*Requirement 1*.
Answer each question from the XML Schema post.
(a) Which two alternatives to XML Schema were ruled out, and why?
(b) What does "minOccur=0" mean, according to the post?
(c) Which tool is named as a way to format a schema for publishing?
*Requirement 2*.
For each statement, say whether the XML Schema post supports it.
(a) The author was free to pick Relax NG for the schemas.
(b) The XML documents could be used with Web services.
(c) The author claims to be the ultimate XML Schema expert.
*Requirement 3*. Reproduce word for word the passage of the XML Schema post starting with "schemas are still" and going on through "systems and organization.".

*Given text*.
* BEGIN *
Over the last several weeks I‘ve been working on developing XML schemas for a
client to support information exchanges between several different organizations,
so it was important to make the schemas very explicit and “tight“ so that each
party can validate XML before or after sending it. The XML documents could be
used in conjunction with Web services or as part of “old-fashion“ file based
exchange. In short, this was pretty typical system integration task.

The client had already decided to standardize on XML Schema, so using Relax NG
or Schematron was not an option.

XML Schema provides a lot of different capabilities but based on my experience I
think that it could benefit from some improvements. Here are my random thoughts
on this. Now, I don‘t claim to be the ultimate XML Schema expert, so take it for
what it‘s worth.

  • Schema‘s verbosity and unwieldy syntax makes it a poor candidate for
    communicating and publishing XML structure and rules to the wide audience of
    technical people from different organizations that may or may not know XML
    Schema. For example, “minOccur=0“ means “optional field” which is probably not
    very intuitive to anyone unfamiliar with the Schema specification. Even after
    formatting the schema for publishing (e.g., by using xsddoc)
    schemas are still hard to understand. Of course, one can use the annotations and
    try to explain each type in plain English, but then the documentation always
    tends to get out of synch.

    The obvious counter-argument here is that XML Schema is designed to be the data
    modeling/validation tool and as such it is not suitable for capturing business
    requirements but I just think that it would be nice if it could really be used
    for both, essentially becoming the “system of records“ for integrating different
    systems and organization.
* END *
*Extracted material*.
* BEGIN *
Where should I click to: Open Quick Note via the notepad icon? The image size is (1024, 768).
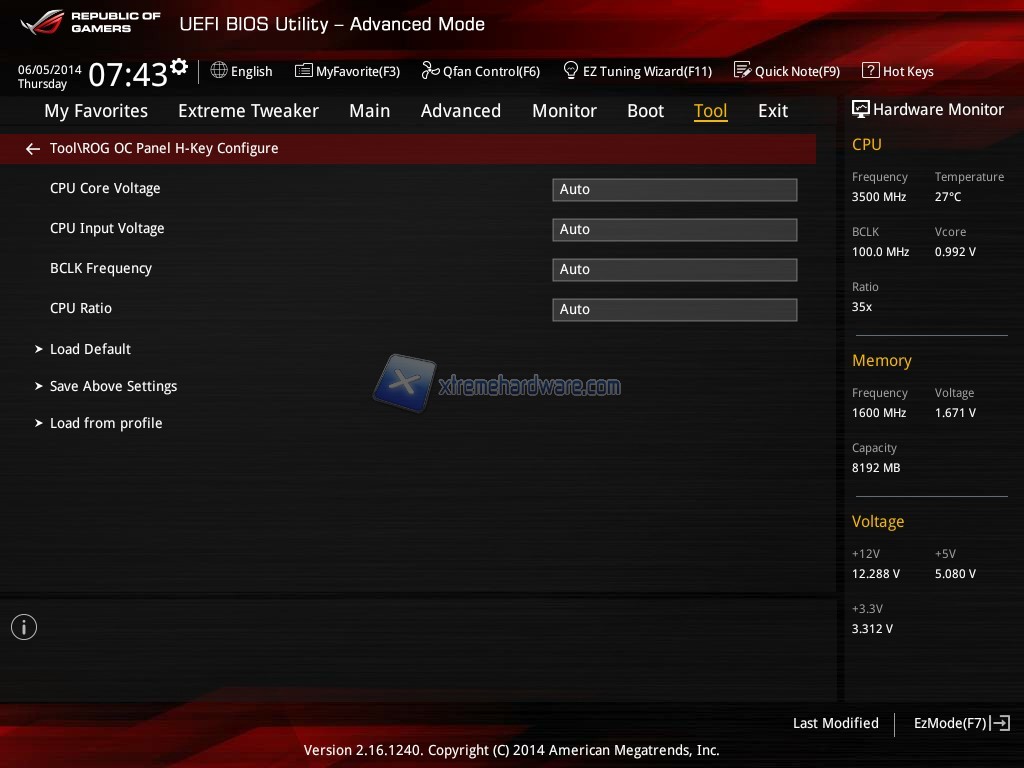(x=742, y=71)
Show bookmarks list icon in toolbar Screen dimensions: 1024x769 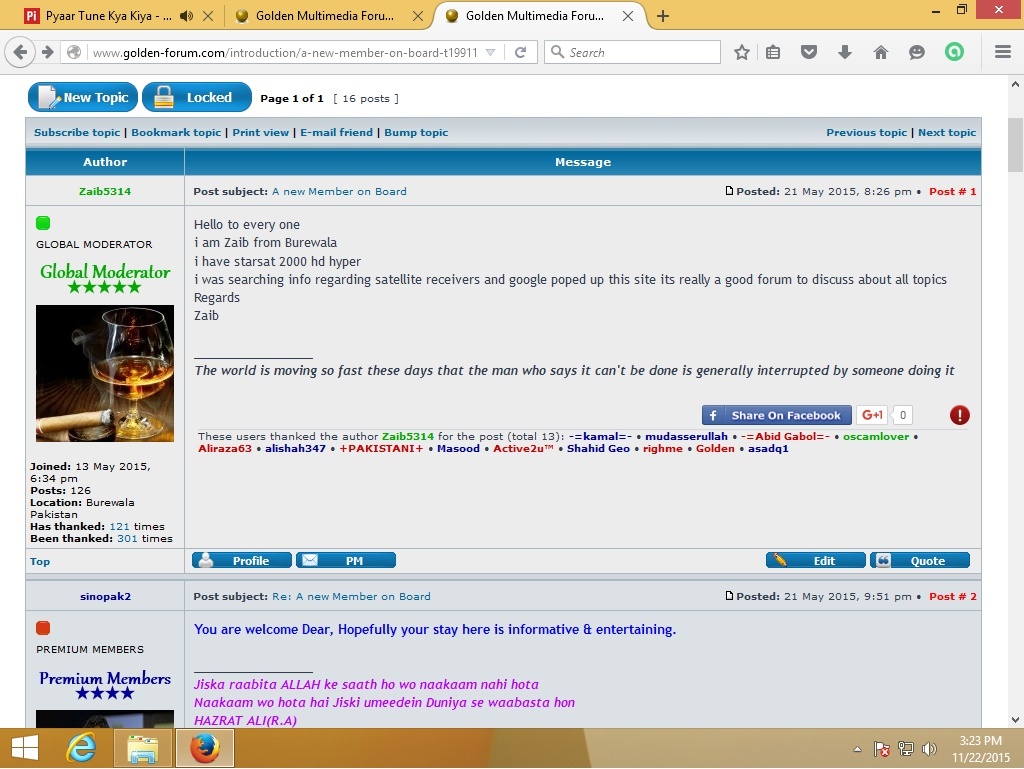tap(773, 52)
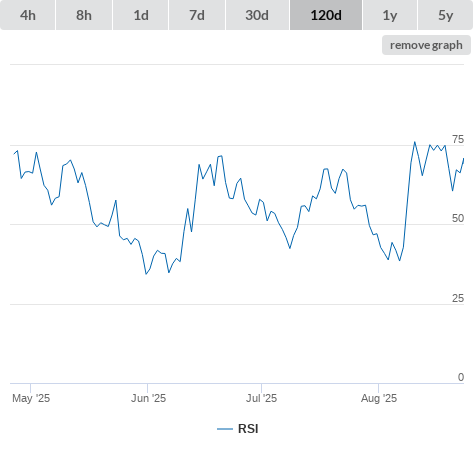Click the Aug '25 axis label
Screen dimensions: 474x455
379,398

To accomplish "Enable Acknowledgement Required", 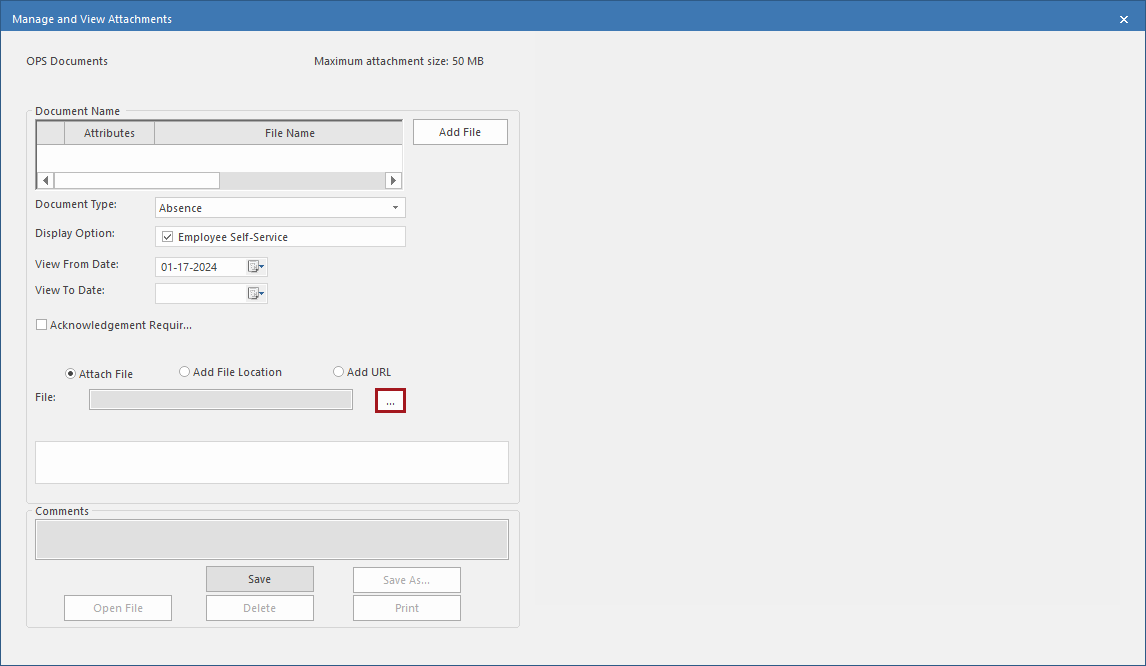I will pyautogui.click(x=41, y=324).
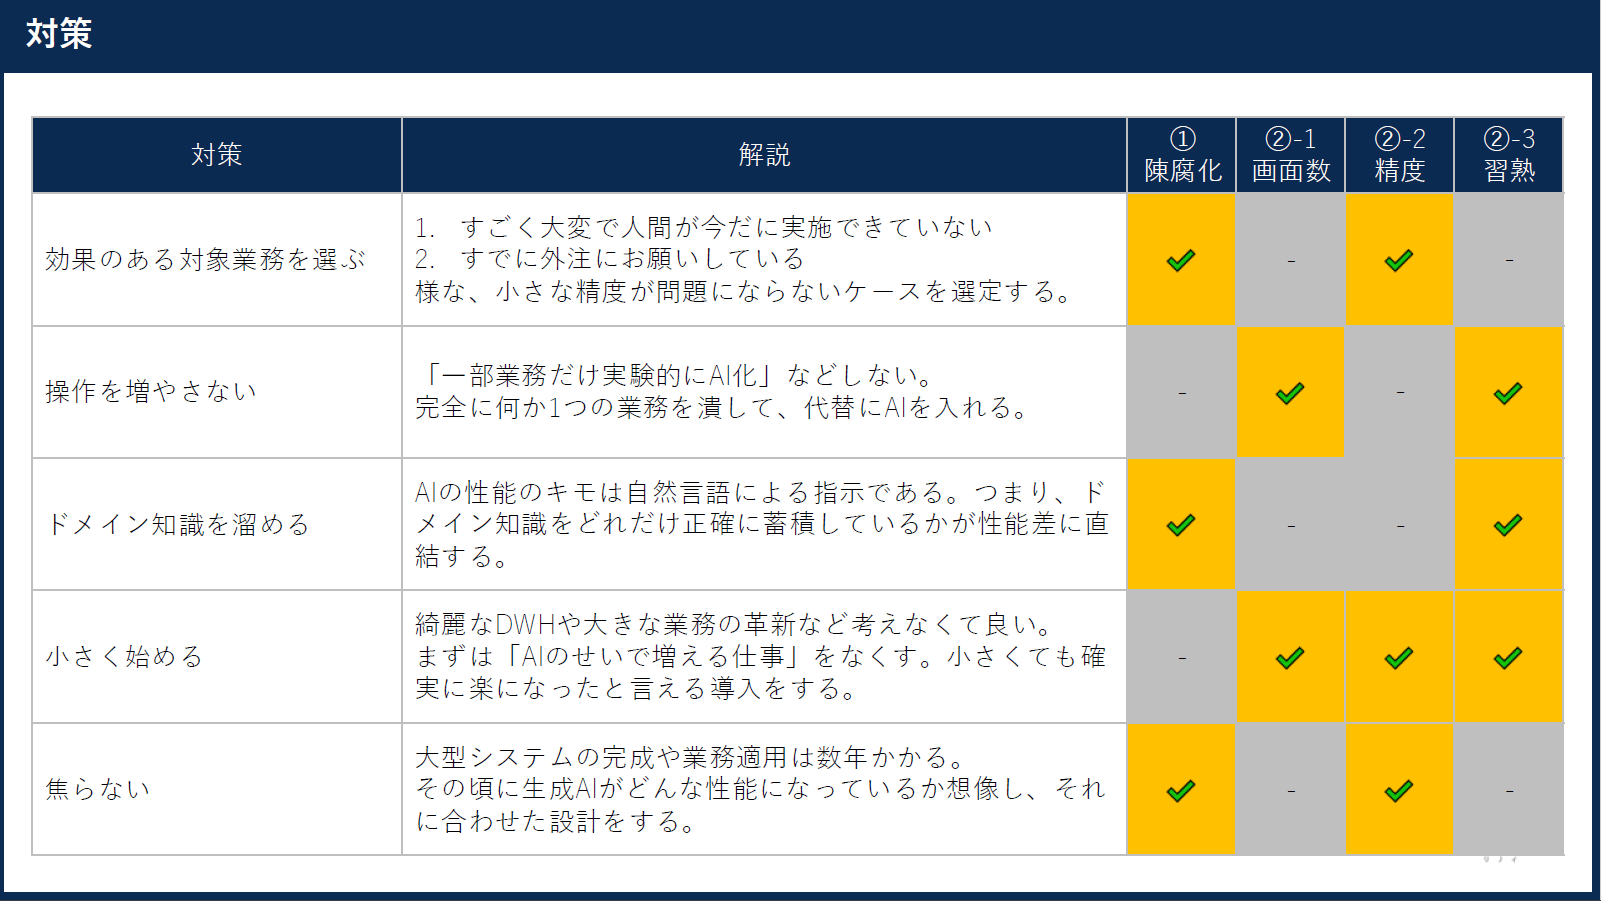Click the 小さく始める row label

tap(125, 656)
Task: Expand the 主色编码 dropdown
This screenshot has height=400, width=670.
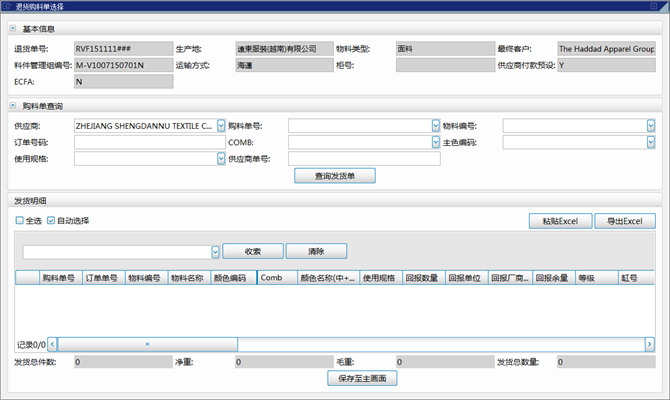Action: click(x=650, y=142)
* END *
*Written reply 1*.
(a) Relax NG and Schematron were ruled out because the client had already decided to standardize on XML Schema.
(b) It means "optional field."
(c) xsddoc.

*Written reply 2*.
(a) No: "The client had already decided to standardize on XML Schema, so using Relax NG or Schematron was not an option."
(b) Yes: "The XML documents could be used in conjunction with Web services"
(c) No: "Now, I don‘t claim to be the ultimate XML Schema expert"

*Written reply 3*.
schemas are still hard to understand. Of course, one can use the annotations and
    try to explain each type in plain English, but then the documentation always
    tends to get out of synch.

    The obvious counter-argument here is that XML Schema is designed to be the data
    modeling/validation tool and as such it is not suitable for capturing business
    requirements but I just think that it would be nice if it could really be used
    for both, essentially becoming the “system of records“ for integrating different
    systems and organization.